*Task to carry out*. Copy without pictures. Please restate each line of the listing exactly.

*Recorded data*.
────────────────────────────────────────

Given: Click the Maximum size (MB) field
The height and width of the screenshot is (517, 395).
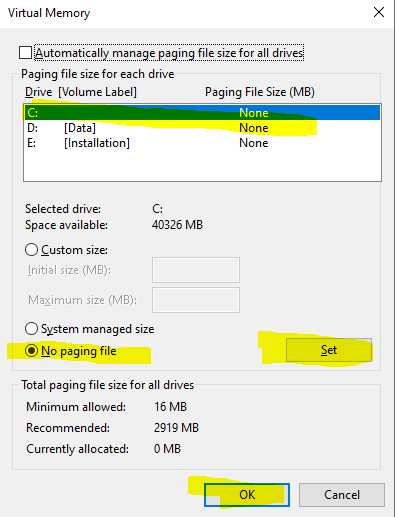Looking at the screenshot, I should point(196,300).
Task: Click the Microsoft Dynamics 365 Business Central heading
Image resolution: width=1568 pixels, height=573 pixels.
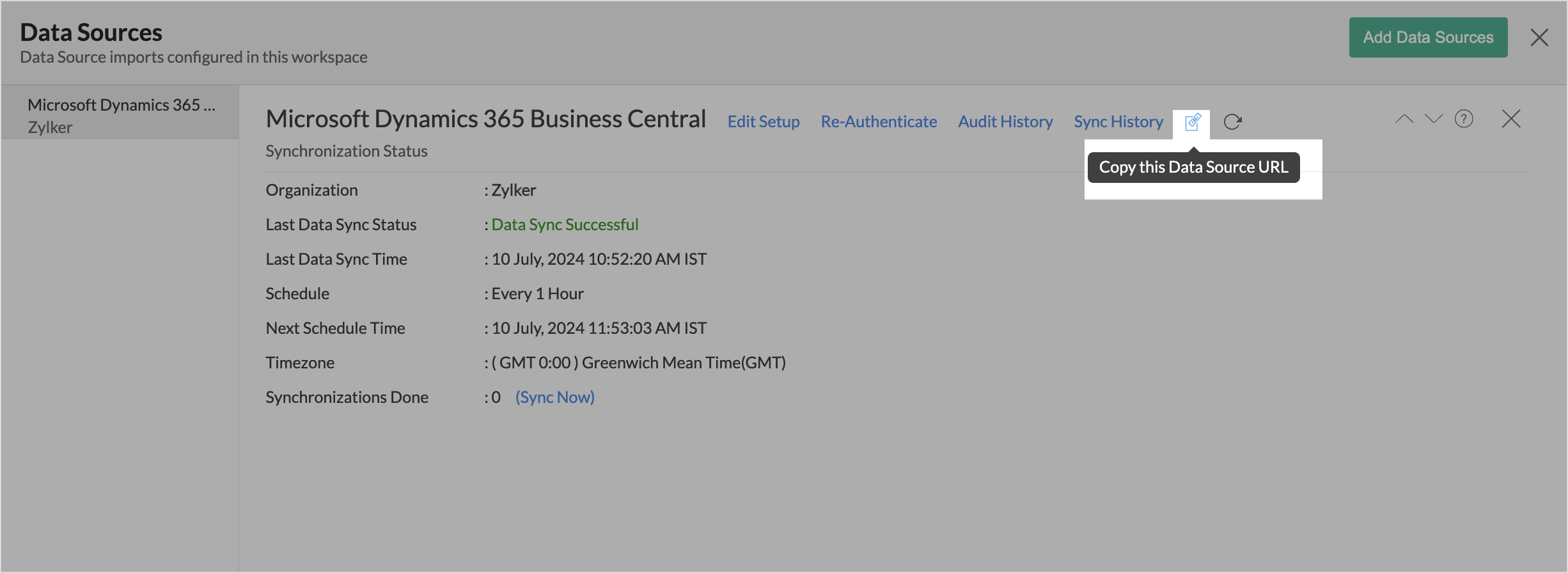Action: coord(486,119)
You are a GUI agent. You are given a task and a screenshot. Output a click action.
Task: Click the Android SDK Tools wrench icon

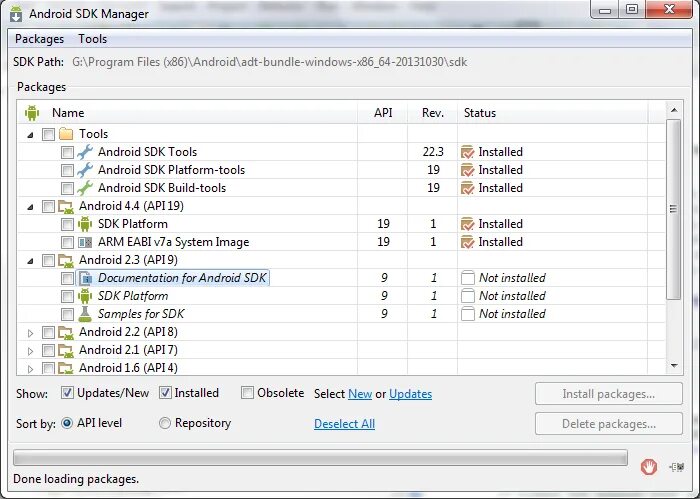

────────────────────────────────────────

*Response*.
Given: Click the Maximum size (MB) field
The height and width of the screenshot is (517, 395).
Looking at the screenshot, I should point(196,300).
Task: Click the Microsoft Dynamics 365 Business Central heading
Image resolution: width=1568 pixels, height=573 pixels.
Action: coord(486,119)
You are a GUI agent. You are given a task and a screenshot. Output a click action.
Task: Click the Android SDK Tools wrench icon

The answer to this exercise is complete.